EXCERPTED PASSAGE
Start

Adventures in Christianist Earth Science Education XII: Wherein We are Made Seasick

After the extraordinary nonsense of Earth Science 4th Edition’s last chapter, I’m fervently hoping this one is a bit less stuffed with inanity. Our heads and desks all could use the break.

Refreshingly, we begin with an ecowarrior-worthy bit on The Great Pacific Garbage Patch. Ocean currents, we’re told, gather our plastic waste and concentrate it in an area of the Pacific Ocean that “could be larger than Texas!” Bad for the environment, bad for animals, they say, without pretending there’s anything good about it. It’s ES4 at its actual best. Yeah, the kids reading this textbook will end up desperately ignorant about science, but at least they won’t end up thinking pollution is a glory unto God. They may even agree to help us preserve the planet, as long as that doesn’t require responsible birth control.

Image shows Twilight Sparkle shrugging. Caption says, "Never know, could happen"

Look, I’ll take what positives I can get.

End

RAW DATA
Start

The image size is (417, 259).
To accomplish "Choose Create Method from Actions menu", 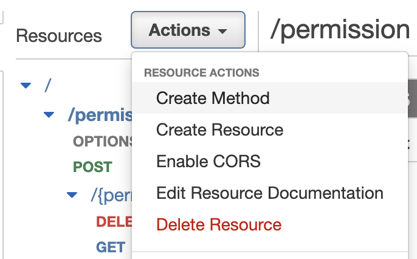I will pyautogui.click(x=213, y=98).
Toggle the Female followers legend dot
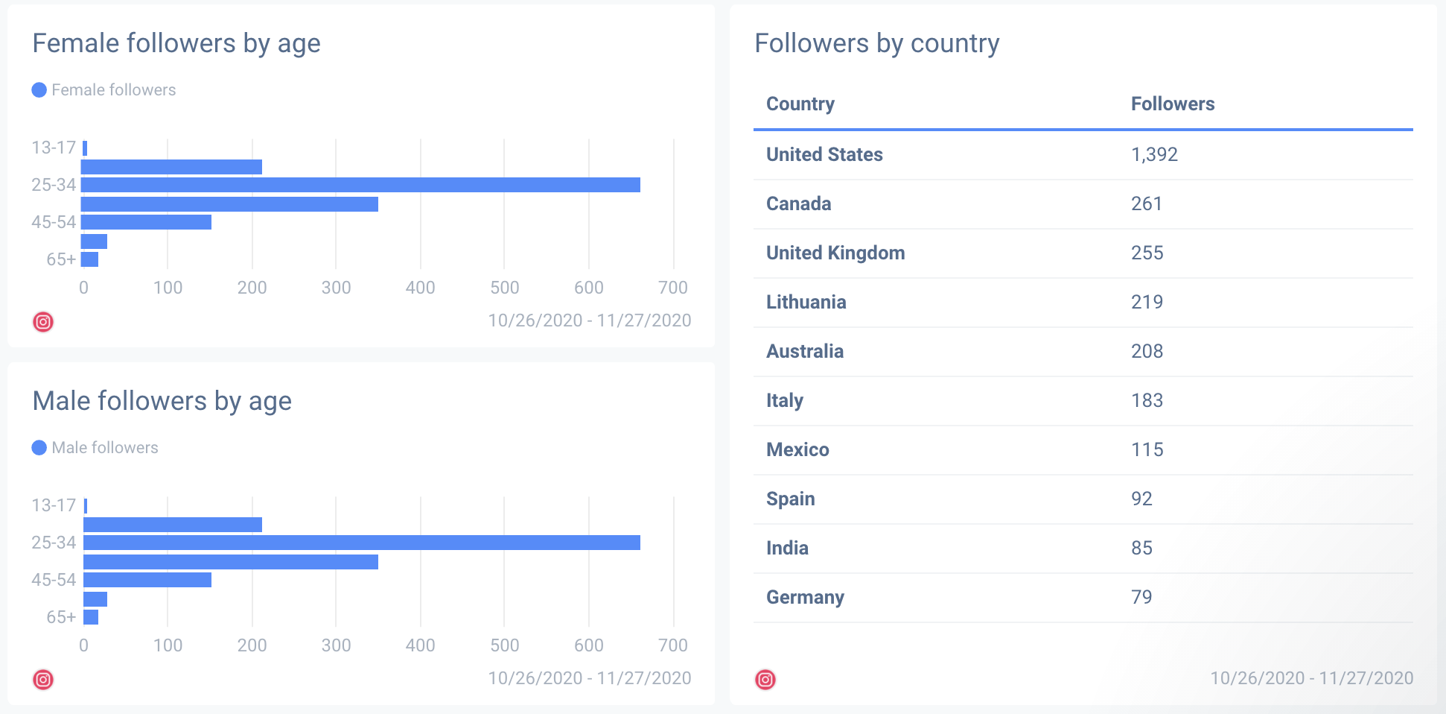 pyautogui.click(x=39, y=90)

End

STATED PROBLEM
Repeat word for word the part of the textbook review starting with "Adventures in Christianist" and going on through "responsible birth control.". The material here has no connection to the textbook review.

EXERCISE OUTPUT
Adventures in Christianist Earth Science Education XII: Wherein We are Made Seasick

After the extraordinary nonsense of Earth Science 4th Edition’s last chapter, I’m fervently hoping this one is a bit less stuffed with inanity. Our heads and desks all could use the break.

Refreshingly, we begin with an ecowarrior-worthy bit on The Great Pacific Garbage Patch. Ocean currents, we’re told, gather our plastic waste and concentrate it in an area of the Pacific Ocean that “could be larger than Texas!” Bad for the environment, bad for animals, they say, without pretending there’s anything good about it. It’s ES4 at its actual best. Yeah, the kids reading this textbook will end up desperately ignorant about science, but at least they won’t end up thinking pollution is a glory unto God. They may even agree to help us preserve the planet, as long as that doesn’t require responsible birth control.